Token-optimized memory for LLMs without vector databases
Abstract
Current approaches to LLM memory rely on vector databases for retrieval-augmented generation (RAG). We propose Lattice Context Notation (LCN), a structured compression scheme that achieves approximately 3x token reduction while preserving semantic fidelity. Combined with an async sidecar extraction process and tag-indexed local retrieval, this architecture eliminates the need for external vector infrastructure.
Introduction
As LLM context windows grow, the cost of filling them grows proportionally. A 200K context window filled naively with conversation history burns tokens at a rate that makes persistent memory economically impractical for most developers.
The standard solution — vector databases — introduces infrastructure complexity: embedding pipelines, similarity search indices, chunk management, and the inevitable drift between what's stored and what's relevant.

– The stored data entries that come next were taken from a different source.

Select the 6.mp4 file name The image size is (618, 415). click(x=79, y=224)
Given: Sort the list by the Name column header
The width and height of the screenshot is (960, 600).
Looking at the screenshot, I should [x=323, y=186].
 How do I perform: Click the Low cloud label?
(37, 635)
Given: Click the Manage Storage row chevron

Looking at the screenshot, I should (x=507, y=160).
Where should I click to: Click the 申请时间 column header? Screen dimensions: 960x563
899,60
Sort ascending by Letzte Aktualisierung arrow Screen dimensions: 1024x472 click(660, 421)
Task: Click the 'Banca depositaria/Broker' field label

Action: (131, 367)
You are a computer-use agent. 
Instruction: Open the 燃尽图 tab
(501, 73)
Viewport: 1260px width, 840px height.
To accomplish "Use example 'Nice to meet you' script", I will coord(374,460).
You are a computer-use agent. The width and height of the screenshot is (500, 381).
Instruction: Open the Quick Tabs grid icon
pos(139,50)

We take a different approach.
Lattice Context Notation
LCN encodes conversational and procedural memory into a structured lattice format:
[memory:project/auth]
state: migrating → OAuth2.1
blocked_by: legal_review
deps: [session_store, token_rotation]
updated: 2026-02-14
Key properties:
- Hierarchical namespacing reduces redundancy across related memories
- State transitions capture temporal context without storing full history
- Dependency graphs enable targeted retrieval without similarity search
Results
Across 50 coding sessions measured against raw markdown storage:
| Metric | Raw MD | LCN | Improvement |
|---|---|---|---|
| Tokens per memory | 847 | 284 | 3.0x |
| Retrieval latency | 12ms | 0.3ms | 40x |
| Semantic accuracy | 94% | 91% | -3% |
The 3% semantic accuracy trade-off is acceptable for most development workflows where precision matters more than recall.
Conclusion
LCN demonstrates that structured compression can replace vector infrastructure for LLM memory in development contexts. The memtok implementation is available as open-source software.